> Text:
I’m writing this Thursday. You’re reading it Sunday.
Friday the Dona Ana County Commission, five basically good people, will have screwed up.
We're in trouble. Scientists agree that we’ve passed the point when we could have spared our grandchildren catastrophic consequences from climate craziness. We are already seeing some consequences.
Forests and even cities are burning. Rising seas endanger Miami’s drinking water supply and priciest properties. Rivers are flooding. People are being killed. It’s the start of bigger fires and floods, more powerful and frequent storms, and other disasters. (The politicians who denied the problem’s significance are cutting our ability to help people suffering victimized by the emergencies these forces create.)
We’re all too selfish. Our immediate goal – bigger profits, research, driving faster, writing a better column, winning at cards – justifies contributing a little to the continued emission of greenhouse gases. Having known the danger for decades, the world last year burned more coal and more wood than ever before.
The folks with big money (and expensive mouthpieces and politicians) said, “Don’t worry, let’s drill and sell more oil,” and either hid evidence, denied facts, or promised we could figure it out later. We couldn’t.
The big-money folks offered some to the County, in the form of a few more jobs and significant help in cleaning up the drinking water and infrastructure situation in the south county.
However, those folks’ data center would have water needs. Their planned gas-fired electricity plant would not only use water but need as much electricity as the entire El Paso Electric system does. Double this area’s energy use and emissions. That’s so extreme I can’t write it without doubting it. But it’s apparently true.

> What is needed:
Reproduce verbatim the stretch of the climate column from "The folks with" through "later. We couldn’t.". The records that follow the column are separate material and have no connection to it.

> Dataset excerpts:
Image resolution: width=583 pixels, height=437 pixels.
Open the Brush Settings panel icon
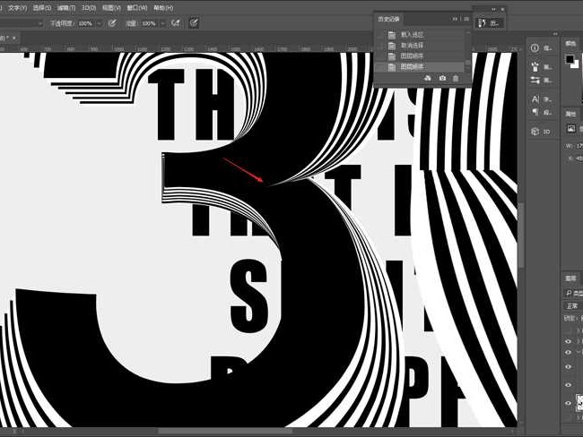coord(535,80)
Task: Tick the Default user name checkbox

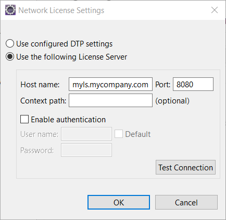Action: click(x=119, y=134)
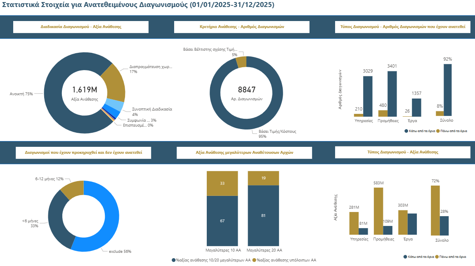
Task: Click the "Τύπος Διαγωνισμού - Αξία Ανάθεσης" title box
Action: point(403,152)
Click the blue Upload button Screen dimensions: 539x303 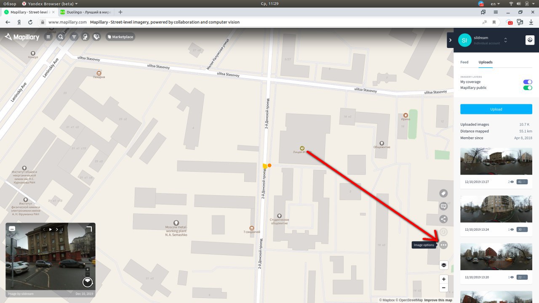coord(496,109)
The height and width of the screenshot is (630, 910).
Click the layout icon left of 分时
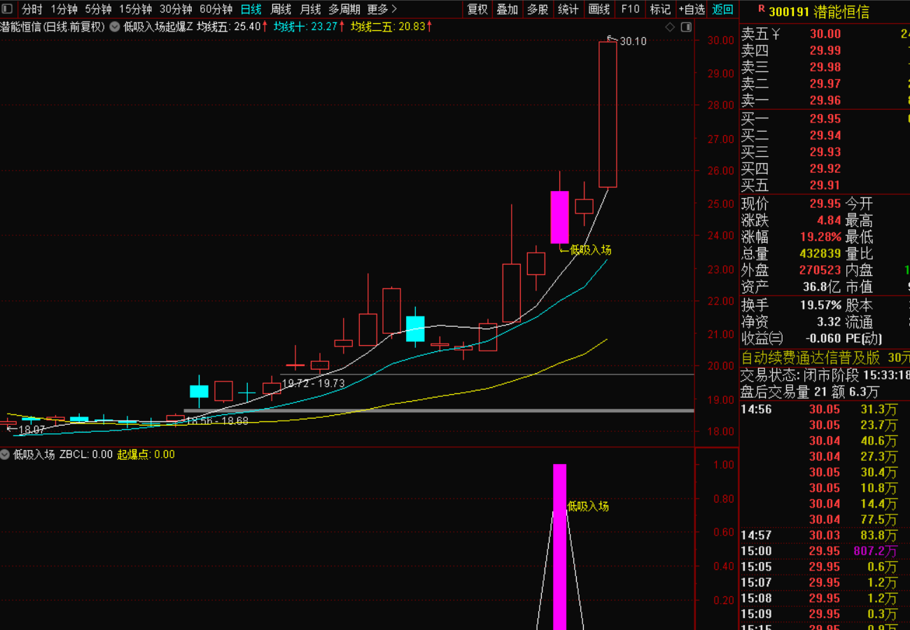(7, 9)
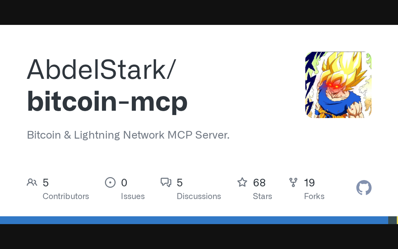
Task: Select the Forks label
Action: pyautogui.click(x=314, y=196)
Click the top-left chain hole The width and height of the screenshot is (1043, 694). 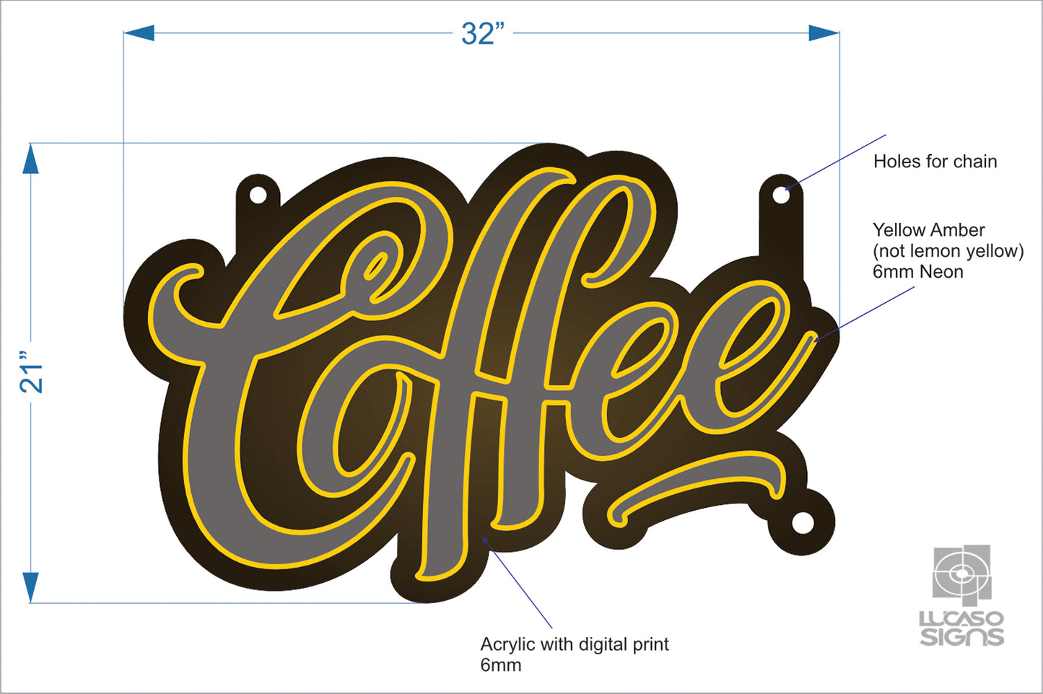pos(258,195)
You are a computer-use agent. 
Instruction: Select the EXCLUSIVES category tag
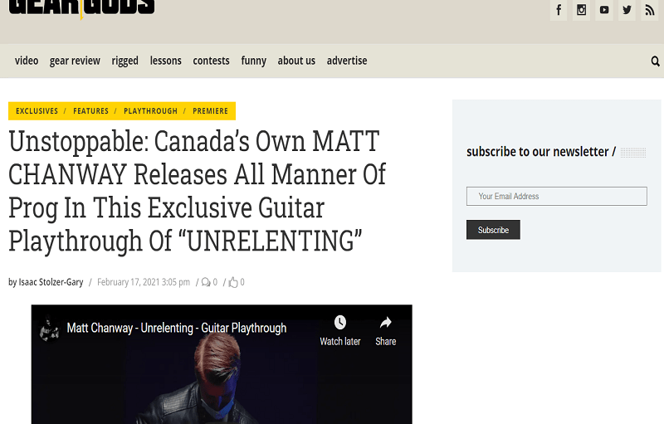click(x=37, y=111)
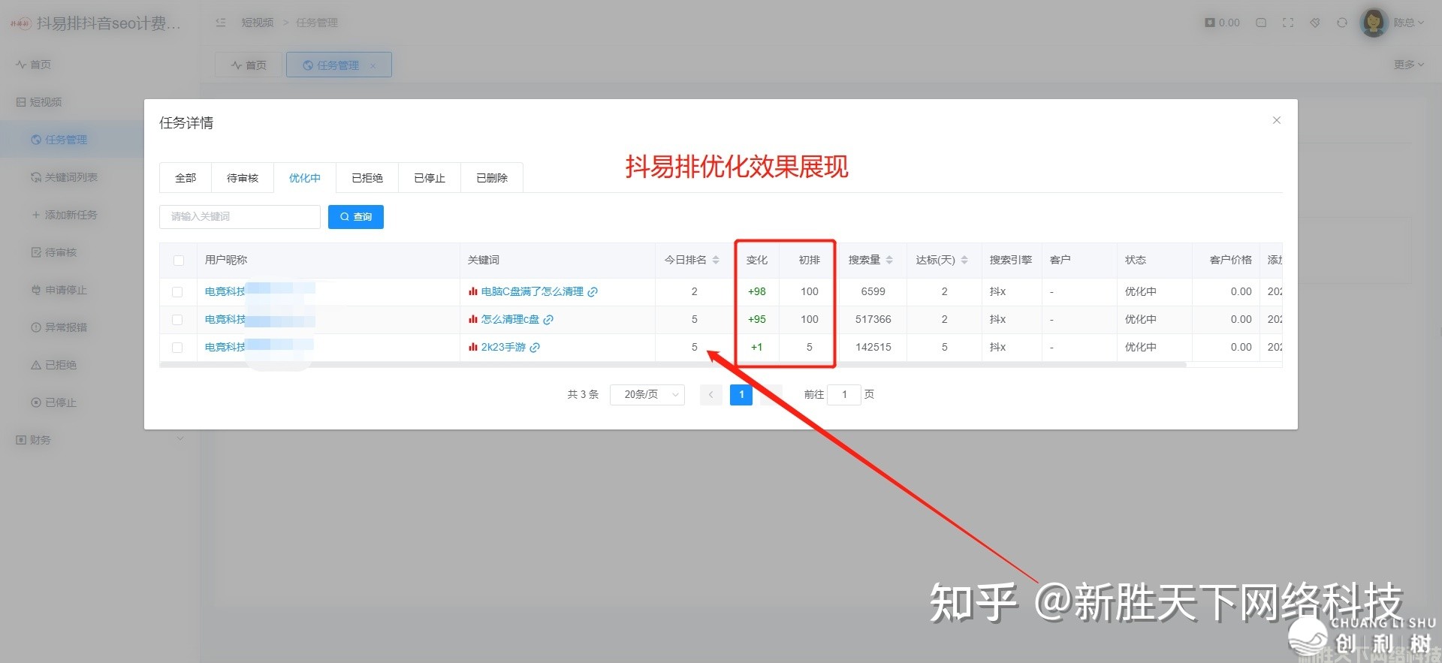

> Written reply:
The folks with big money (and expensive mouthpieces and politicians) said, “Don’t worry, let’s drill and sell more oil,” and either hid evidence, denied facts, or promised we could figure it out later. We couldn’t.